Severe reactions are much less common but may include difficulty breathing (wheeze or throat swelling), feeling faint or dizzy. These are features of anaphylaxis and need urgent medical attention.
Some nuts are from the same family and may also cause reactions (this is known as cross-reactivity). Cross-reacting nuts should be avoided. Examples include:
- cashew and pistachio nuts
- pecan and walnuts.
Children with nut allergy should never eat nuts from a mixed nut collection.
It is often easier to avoid all nuts in childhood to avoid confusion for other family members, friends, and school staff. As children grow older and become more independent, they may want to know exactly which nuts they can and cannot eat. This needs to be discussed with your allergist who may repeat allergy tests.
Chestnuts, coconut and seeds like pine nuts, sesame and sunflower seeds can usually be eaten. Your specialist can advise.
The diagnosis of tree nut allergy is based on the history of a typical reaction after contact. Positive allergy skin prick or blood IgE tests support the diagnosis. Where there is no history of a reaction to the nuts, allergy tests should be interpreted with caution, as children can have a positive allergy test but tolerate the nut without getting a reaction.

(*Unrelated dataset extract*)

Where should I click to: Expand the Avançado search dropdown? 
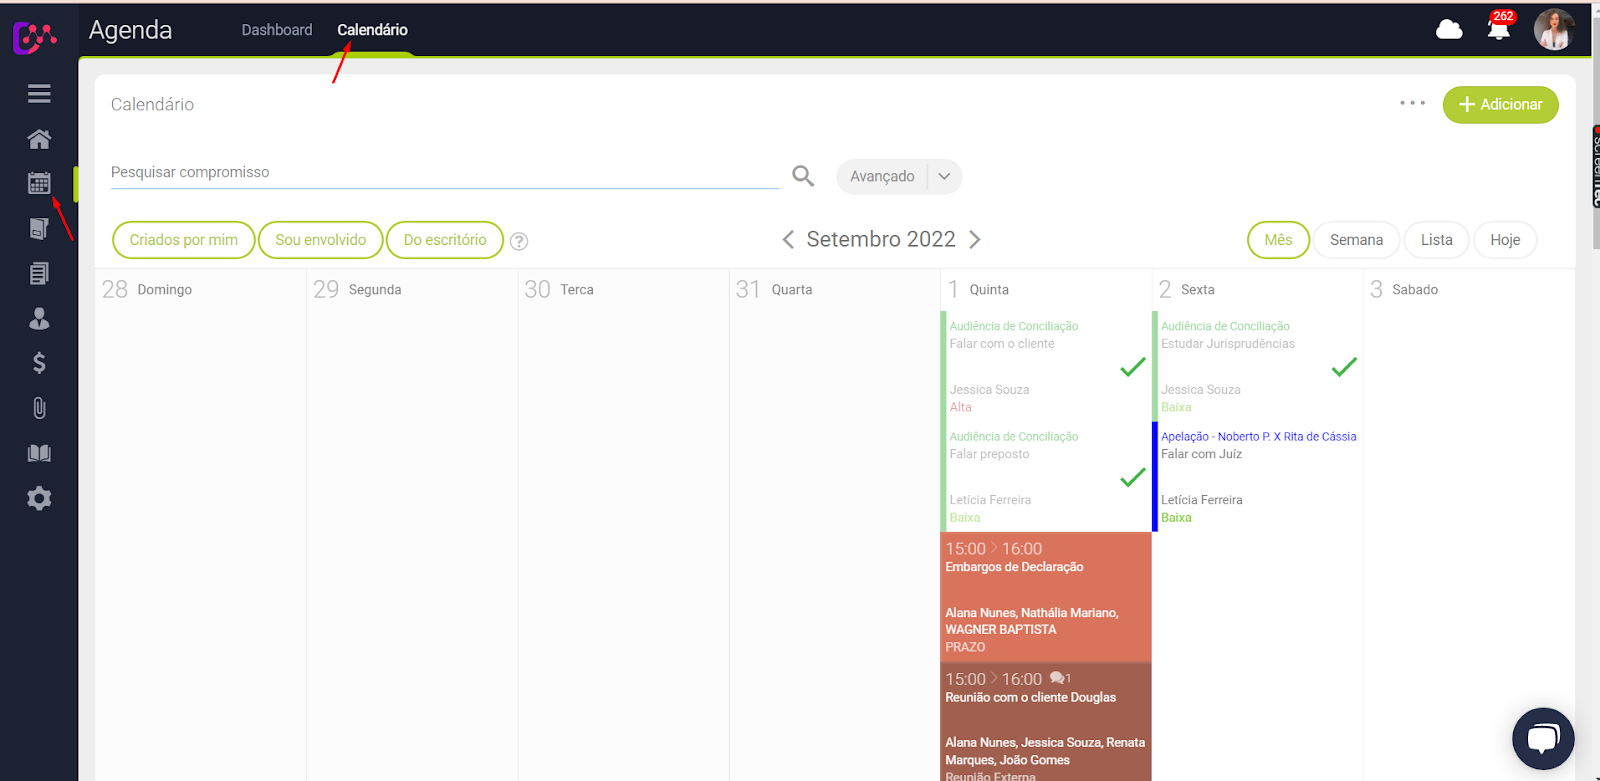(x=944, y=176)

Skin prick tests are safe and can be done in clinic if antihistamines have not been taken for a few days. Blood tests are not affected by antihistamines, but the results are only available in a week or so after the clinic appointment.
If the diagnosis is uncertain an oral challenge is sometimes recommended.

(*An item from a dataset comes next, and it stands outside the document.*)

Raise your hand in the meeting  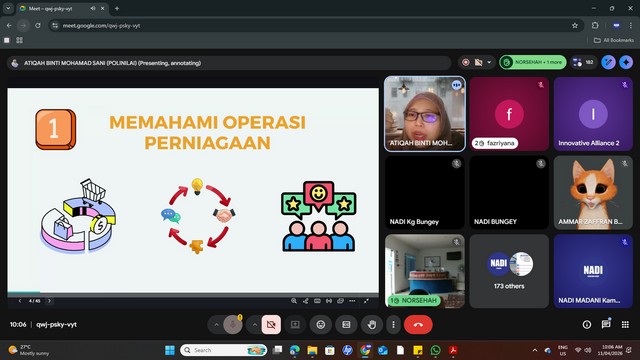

Cashews, pistachios, almonds and hazelnuts can be hidden ingredients in food, particularly in Asian, Chinese and Thai food. Hazelnuts, Brazil nuts, cashews and almonds can also be found in baked sweets and chocolates. Unpackaged foods in bakeries and delicatessens sold alongside foods containing nuts may be contaminated with tree nuts and should be avoided.
You should read the ingredients list on pre-packaged foods and ask for the chef’s reassurance in restaurants. Ringing the food outlet to get information before planning a meal can avoid disappointment.
It is often easier to avoid all nuts, than avoid just some nuts.
A written management plan will be given in clinic. Allergy medication should be available at all times.
If tree nuts are accidentally eaten, get the child to spit it out if possible and give an antihistamine.
Severe symptoms are:
- Difficulty breathing (wheezing, noisy breathing, blue colour)
- Swelling in the throat (noisy breathing, drooling)
- Feeling faint or dizzy, looking very pale (lie the child down with their legs raised).
If any of these severe symptoms occur get help straight away and dial 999 stating “anaphylaxis” (ana-fil-ak-sis).
It is important to inform the nursery/school and any after school clubs. Any other carers such as grandparents, relatives and school friends’ parents will also need to know
Yes, tree nut allergy is life long and hence the avoidance will have to be life long.
There is no cure for tree nut allergy at present.